There's been a lot of great press leading up to the launch of Canada's first literary festival grounded in diversity. We couldn't be more proud of FOLD founder and Artistic Director, Jael Richardson. Check out her recent cover profile in Quill and Quire, an interview at Open Book, and this long feature in the Toronto Star to get a sense of the festival's road to realization. Details, tickets, and the full line up and schedule are available at: thefoldcanada.org
This weekend, Brampton will be brimming with literary talent and energy, including that of program grads Eufemia Fantetti, Megan Lambe, Melanie Mah, Aga Maksimowska, Ayelet Tsabari, and Zoe Whittall, as well as faculty member Karen Connelly.
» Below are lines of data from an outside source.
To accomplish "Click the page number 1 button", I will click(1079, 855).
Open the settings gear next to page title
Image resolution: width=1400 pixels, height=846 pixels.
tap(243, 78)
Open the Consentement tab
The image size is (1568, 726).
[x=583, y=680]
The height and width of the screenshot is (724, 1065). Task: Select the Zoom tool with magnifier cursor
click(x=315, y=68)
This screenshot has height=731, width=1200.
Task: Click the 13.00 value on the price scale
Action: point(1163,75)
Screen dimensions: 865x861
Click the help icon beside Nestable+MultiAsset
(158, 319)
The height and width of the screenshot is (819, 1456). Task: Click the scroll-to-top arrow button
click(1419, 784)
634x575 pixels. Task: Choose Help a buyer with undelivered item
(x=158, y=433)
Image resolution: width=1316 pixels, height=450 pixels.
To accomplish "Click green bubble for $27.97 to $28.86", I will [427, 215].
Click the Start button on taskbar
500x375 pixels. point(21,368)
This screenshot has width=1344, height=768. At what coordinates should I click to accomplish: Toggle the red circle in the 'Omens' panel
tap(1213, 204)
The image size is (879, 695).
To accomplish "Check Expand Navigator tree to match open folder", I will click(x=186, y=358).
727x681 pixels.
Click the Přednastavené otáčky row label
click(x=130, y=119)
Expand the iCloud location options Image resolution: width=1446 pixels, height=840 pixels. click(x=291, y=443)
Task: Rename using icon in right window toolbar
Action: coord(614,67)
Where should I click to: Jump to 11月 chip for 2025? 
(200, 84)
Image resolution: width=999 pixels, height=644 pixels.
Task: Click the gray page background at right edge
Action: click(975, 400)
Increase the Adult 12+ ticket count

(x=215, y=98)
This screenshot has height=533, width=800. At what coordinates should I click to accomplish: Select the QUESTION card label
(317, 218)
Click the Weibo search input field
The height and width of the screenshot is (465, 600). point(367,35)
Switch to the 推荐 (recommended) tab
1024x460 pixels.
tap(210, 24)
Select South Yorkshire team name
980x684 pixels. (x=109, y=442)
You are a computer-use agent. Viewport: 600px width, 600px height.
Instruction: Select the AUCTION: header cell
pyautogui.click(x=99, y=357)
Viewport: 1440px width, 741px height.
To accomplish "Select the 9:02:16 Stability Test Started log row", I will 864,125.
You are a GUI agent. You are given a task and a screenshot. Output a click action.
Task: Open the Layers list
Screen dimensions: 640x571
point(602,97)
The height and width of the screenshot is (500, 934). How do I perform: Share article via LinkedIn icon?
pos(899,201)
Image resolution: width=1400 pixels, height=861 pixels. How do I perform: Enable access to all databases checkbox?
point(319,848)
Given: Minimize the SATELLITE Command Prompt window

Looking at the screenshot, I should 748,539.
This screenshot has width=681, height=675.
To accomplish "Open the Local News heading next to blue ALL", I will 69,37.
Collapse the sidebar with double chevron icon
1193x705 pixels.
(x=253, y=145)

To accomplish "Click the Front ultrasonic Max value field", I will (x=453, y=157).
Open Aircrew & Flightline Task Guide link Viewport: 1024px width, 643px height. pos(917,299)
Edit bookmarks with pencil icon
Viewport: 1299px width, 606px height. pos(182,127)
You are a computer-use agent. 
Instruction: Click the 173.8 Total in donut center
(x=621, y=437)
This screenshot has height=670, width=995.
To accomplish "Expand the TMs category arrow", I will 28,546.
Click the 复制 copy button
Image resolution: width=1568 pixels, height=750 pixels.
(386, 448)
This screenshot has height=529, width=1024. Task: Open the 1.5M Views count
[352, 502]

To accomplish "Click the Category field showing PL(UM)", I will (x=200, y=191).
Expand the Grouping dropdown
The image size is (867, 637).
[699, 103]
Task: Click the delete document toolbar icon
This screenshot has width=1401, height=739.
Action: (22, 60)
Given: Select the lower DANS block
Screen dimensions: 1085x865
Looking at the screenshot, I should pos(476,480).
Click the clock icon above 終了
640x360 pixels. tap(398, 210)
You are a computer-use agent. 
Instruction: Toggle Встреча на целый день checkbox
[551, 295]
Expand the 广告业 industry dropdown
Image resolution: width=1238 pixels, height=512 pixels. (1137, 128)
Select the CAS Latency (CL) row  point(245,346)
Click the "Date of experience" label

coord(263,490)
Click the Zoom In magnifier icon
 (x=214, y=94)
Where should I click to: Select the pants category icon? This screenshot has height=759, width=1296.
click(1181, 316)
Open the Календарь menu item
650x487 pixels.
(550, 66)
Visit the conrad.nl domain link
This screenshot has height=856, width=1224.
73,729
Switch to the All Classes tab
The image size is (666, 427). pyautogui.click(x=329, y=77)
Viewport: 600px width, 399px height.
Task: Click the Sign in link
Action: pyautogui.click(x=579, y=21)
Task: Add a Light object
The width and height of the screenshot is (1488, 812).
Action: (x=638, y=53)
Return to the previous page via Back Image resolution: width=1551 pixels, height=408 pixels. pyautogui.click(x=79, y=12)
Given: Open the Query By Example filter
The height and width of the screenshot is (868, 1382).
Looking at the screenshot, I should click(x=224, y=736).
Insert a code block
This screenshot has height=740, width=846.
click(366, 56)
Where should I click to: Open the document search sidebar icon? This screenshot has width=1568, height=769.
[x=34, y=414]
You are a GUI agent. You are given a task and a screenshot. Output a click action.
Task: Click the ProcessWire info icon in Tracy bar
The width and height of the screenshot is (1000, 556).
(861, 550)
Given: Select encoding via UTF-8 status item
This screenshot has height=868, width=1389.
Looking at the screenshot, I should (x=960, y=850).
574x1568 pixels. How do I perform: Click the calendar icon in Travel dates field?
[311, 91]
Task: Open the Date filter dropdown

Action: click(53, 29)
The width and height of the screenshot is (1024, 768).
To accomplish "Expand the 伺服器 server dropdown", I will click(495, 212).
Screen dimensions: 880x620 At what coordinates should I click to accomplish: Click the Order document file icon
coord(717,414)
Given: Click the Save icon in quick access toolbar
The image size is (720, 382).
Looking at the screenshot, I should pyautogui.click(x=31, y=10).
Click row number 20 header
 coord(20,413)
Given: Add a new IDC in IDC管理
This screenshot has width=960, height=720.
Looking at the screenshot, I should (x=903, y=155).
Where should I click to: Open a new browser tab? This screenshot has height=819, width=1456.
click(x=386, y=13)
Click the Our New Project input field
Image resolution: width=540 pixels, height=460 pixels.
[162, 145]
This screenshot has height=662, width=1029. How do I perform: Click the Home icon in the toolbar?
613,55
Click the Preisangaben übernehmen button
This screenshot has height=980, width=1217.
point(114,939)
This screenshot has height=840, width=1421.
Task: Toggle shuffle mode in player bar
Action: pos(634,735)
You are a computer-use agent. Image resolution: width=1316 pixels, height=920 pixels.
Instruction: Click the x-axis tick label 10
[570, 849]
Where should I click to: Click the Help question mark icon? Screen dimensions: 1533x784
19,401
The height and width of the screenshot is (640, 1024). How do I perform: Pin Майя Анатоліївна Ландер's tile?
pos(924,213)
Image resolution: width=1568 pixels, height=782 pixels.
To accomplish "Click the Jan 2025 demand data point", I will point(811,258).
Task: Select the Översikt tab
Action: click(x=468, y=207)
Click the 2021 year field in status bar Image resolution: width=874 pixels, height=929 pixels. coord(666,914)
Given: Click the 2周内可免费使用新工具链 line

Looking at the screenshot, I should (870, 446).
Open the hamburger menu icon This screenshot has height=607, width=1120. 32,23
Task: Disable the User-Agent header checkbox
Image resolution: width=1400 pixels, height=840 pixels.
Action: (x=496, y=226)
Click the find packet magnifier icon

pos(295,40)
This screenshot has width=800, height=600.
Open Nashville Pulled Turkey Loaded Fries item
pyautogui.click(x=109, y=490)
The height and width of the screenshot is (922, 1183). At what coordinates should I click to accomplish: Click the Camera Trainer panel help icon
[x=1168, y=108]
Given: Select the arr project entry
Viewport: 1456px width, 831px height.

The MFA program will also have a presence at the Diverse Can Lit Writers’ Hub on Sunday, May 8 from 2–4pm.
We asked a few participants what they're involved in and what they're looking forward to...
What FOLD event(s) are you participating in?
Melanie Mah: Two panel discussions: First Books Club on Friday (for a school group at Louise Arbour Secondary), about the process of developing and publishing a first novel in Canada; and Growing Pains on Saturday, about young characters and their connections to pop culture.
Aga Maksimowska: Powerful Protagonists on Saturday, May 7, at 11 am.
Ayelett Tsabari: I'll be facilitating a creative non-fiction workshop May 7th, at 11:00am, and participating in a panel discussion titled, Faith and Fiction with Vivek Shraya, Zarqa Nawaz, and Cherie Dimaline and moderated by yet another MFA grad, Eufemia Fantetti.
Who are you most excited to meet/see at the FOLD?
MM: I'm a huge fan of Heather O'Neill, but I'm not the kind of person who tries to have conversations with people she really admires, so I'll probably just nonchalantly squeal to myself if I see her over the weekend. I might also like to meet Jon Chan Simpson. I haven't read his book yet, but I know he's from around the same part of Alberta as I am, so it'd be fun to compare knowledge and stories of being Asian in Central Alberta.
AM: Waubgeshig Rice, and all the incredible Spoken Word artists.
AT: I am excited to just be at the festival, meet new authors, and buy a ton of books. I am also looking forward to the Defying Boundaries panel with Chase Joynt, Vivek Shraya and Zoe Whittall and to the panel on Publishing (More) Diverse Canadian Stories.
Imagine the FOLD a few years down the road…what would your dream event, initiative, or author line-up look like?
MM: I think it would be fun if FOLD developed into a festival featuring some international writers. I'd still like for it to keep some kind of diasporic flavour, though. Plus, I love being read to, so lengthening the portions of events wherein writers read from their work would be ideal. With these things in mind, I'd love to see poets like Soraya Peerbaye, Ocean Vuong, and Tim Seibles at a future FOLD. To what degree they'd all jive together is beyond me, but I've found it's relatively easy to connect the dots between writers—especially writers of colour.
AM: I see satellites all over the 416 and 905, where people can go into various amazing and unexpected locations and hear writers they wouldn't otherwise have encountered: people doing bold and inventive things with words.
AT: To imagine The FOLD many years from now, I have to imagine the publishing industry many years from now. Luckily, I’m an optimist. I believe we will see more diverse voices being published, more diverse books on award lists, and more diversity in the publishing houses themselves. I guess what I really want is for all literary festivals to become festivals of literary diversity.